A Computationally Efficient Semi-Blind Source Separation Approach for Nonlinear Echo Cancellation Based on an Element-Wise Iterative Source Steering
Abstract
While the semi-blind source separation-based acoustic echo cancellation (SBSS-AEC) has received much research attention due to its promising performance during double-talk compared to the traditional adaptive algorithms, it suffers from system latency and nonlinear distortions. To circumvent these drawbacks, the recently developed ideas on convolutive transfer function (CTF) approximation and nonlinear expansion have been used in the iterative projection (IP)-based semi-blind source separation (SBSS) algorithm. However, because of the introduction of CTF approximation and nonlinear expansion, this algorithm becomes computationally very expensive, which makes it difficult to implement in embedded systems. Thus, we attempt in this paper to improve this IP-based algorithm, thereby developing an element-wise iterative source steering (EISS) algorithm. In comparison with the IP-based SBSS algorithm, the proposed algorithm is computationally much more efficient, especially when the nonlinear expansion order is high and the length of the CTF filter is long. Meanwhile, its AEC performance is as good as that of IP-based SBSS.
Index Terms— Semi-blind source separation, acoustic echo cancellation, convolutive transfer function approximation, nonlinear expansion, element-wise source steering
1 Introduction
In telecommunications or teleconferencing, acoustic echo, which is formed by the coupling between loudspeakers and microphones, is detrimental to full-duplex communication. One widely used way to eliminate the detrimental echo effects is through acoustic echo cancellation in which adaptive filters, such as the normalized least mean square (NLMS), recursive least mean square (RLS) and Kalman filters [1, 2], are used to identify the acoustic impulse response (AIR) [3]. While they have been widely used, adaptive filters generally suffer from great performance degradation or even divergence during double-talk in which both the far-end and near-end speech are present [4, 5].
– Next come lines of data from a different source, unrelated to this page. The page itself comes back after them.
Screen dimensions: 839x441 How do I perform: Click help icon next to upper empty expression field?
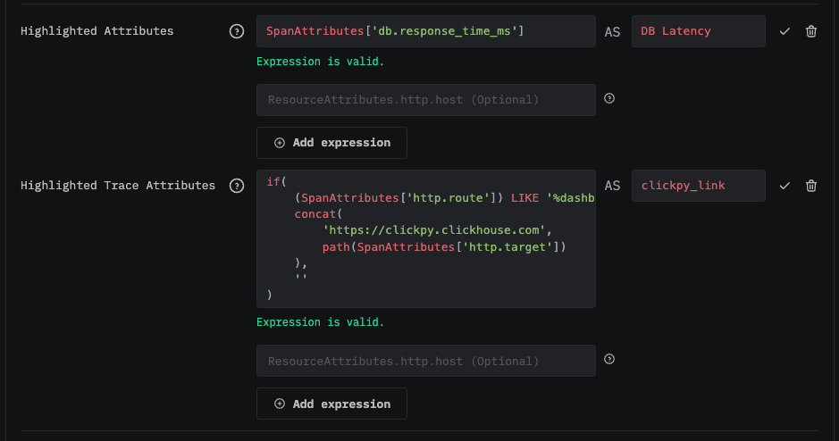[609, 99]
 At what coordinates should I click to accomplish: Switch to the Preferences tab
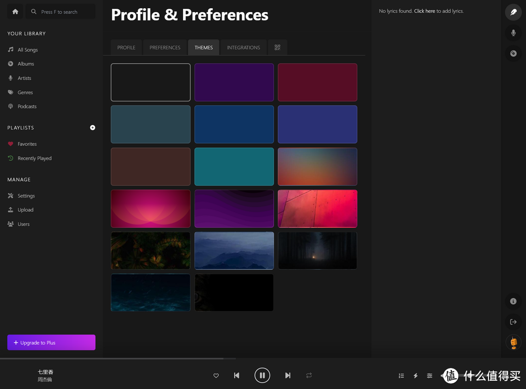pos(165,48)
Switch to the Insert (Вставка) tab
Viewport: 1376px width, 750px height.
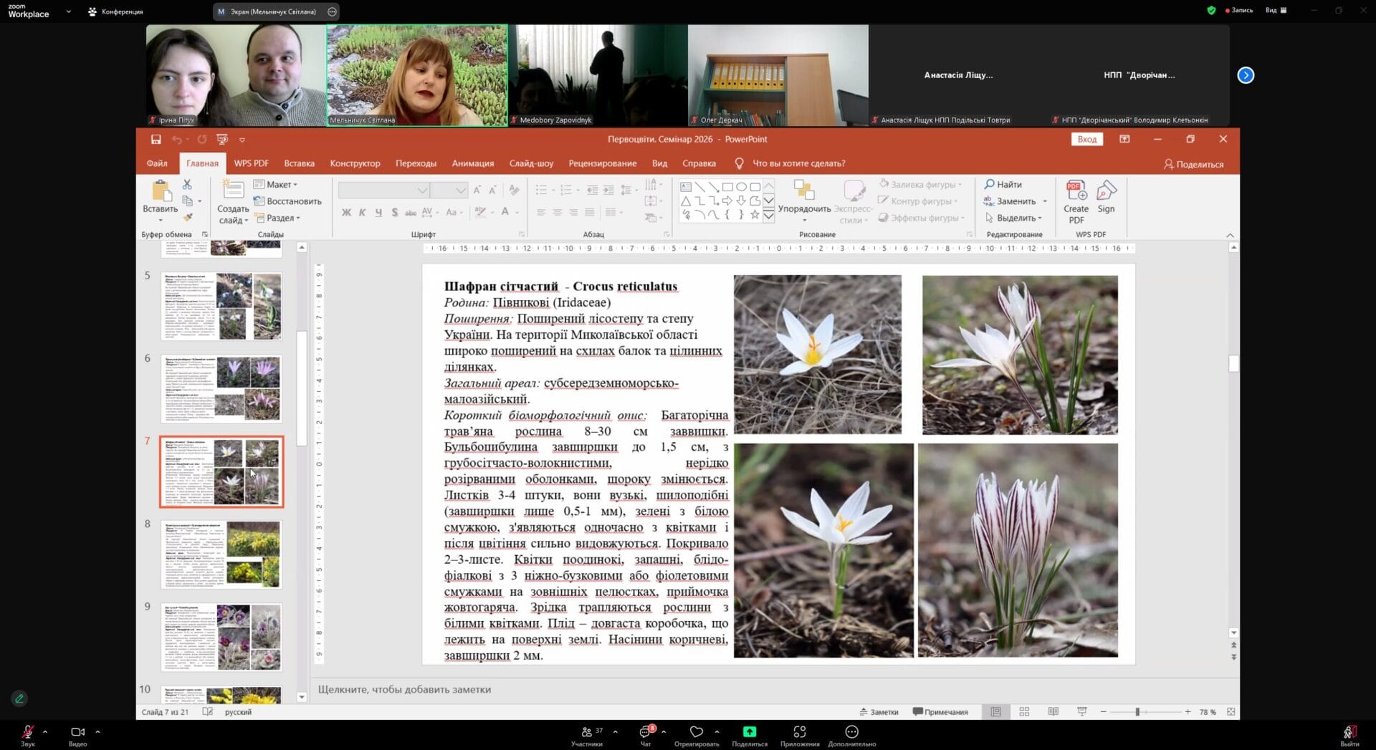coord(299,163)
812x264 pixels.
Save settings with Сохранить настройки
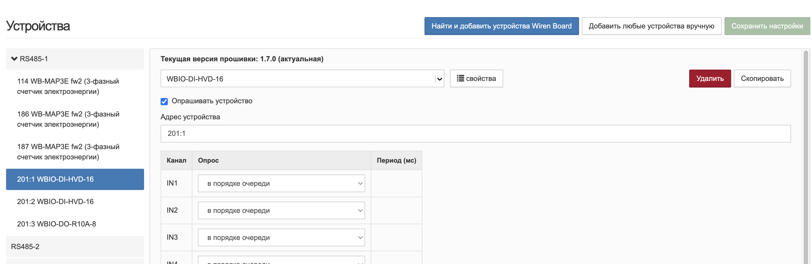click(767, 26)
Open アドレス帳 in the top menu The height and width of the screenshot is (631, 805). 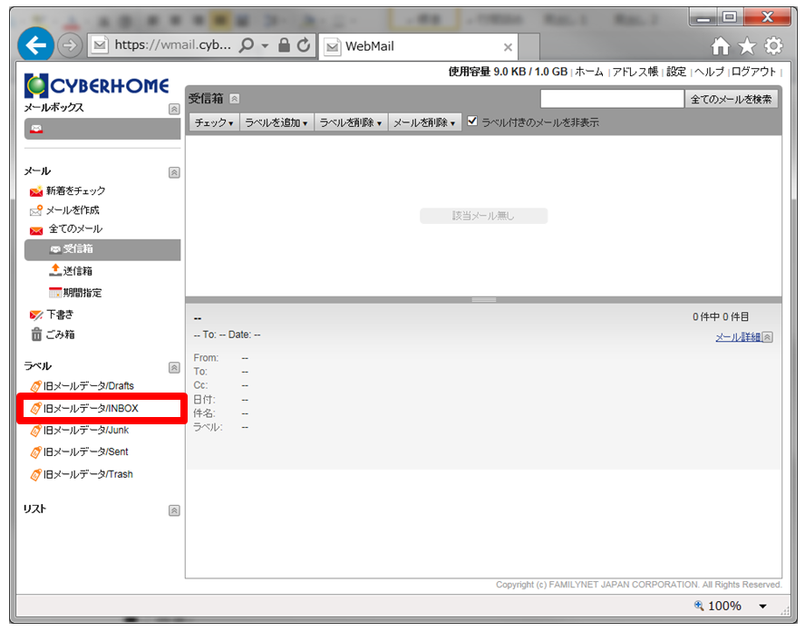[635, 72]
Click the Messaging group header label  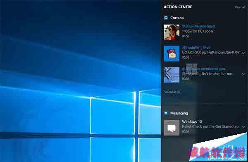click(179, 113)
One way to improve acoustic echo cancellation (AEC) performance during double-talk is through adopting the principle used in blind source separation (BSS) [6, 7, 8, 9] to reformulate the AEC problem as one of semi-blind source separation (SBSS) [10, 11]. Several algorithms have been derived based on this SBSS framework, which have demonstrated promising performance [12, 13, 14]. However, those algorithms still suffer from a number of drawbacks. First, they are computationally very expensive, which makes them difficult to implement in embedded systems. A viable approach to reduce complexity is through using the so-called multiplicative transfer function model (MTF) [15] and performing echo cancellation in the short-time Fourier transform (STFT) domain [16, 17]. But this method increases the system latency as MTF requires the length of the analysis window to be longer than the effective part of AIR. Recently, the so-called convolutive transfer function (CTF) [18, 19, 20] model was applied to SBSS-AEC to achieve different compromise between the system latency and computational complexity [21, 22]. Second, the performance of SBSS-AEC suffers from significant degradation in the presence of loudspeaker nonlinearity, which happens often in small devices [23, 24]. One way to deal with this issue is through nonlinear AEC in which nonlinear expansion [25, 26, 27] is used to model the loudspeaker nonlinearity [28]. In [22], researchers proposed a framework which combines the CTF model and nonlinear expansion. An iterative projection (IP) [8] method is carried out to solve the corresponding optimization problem.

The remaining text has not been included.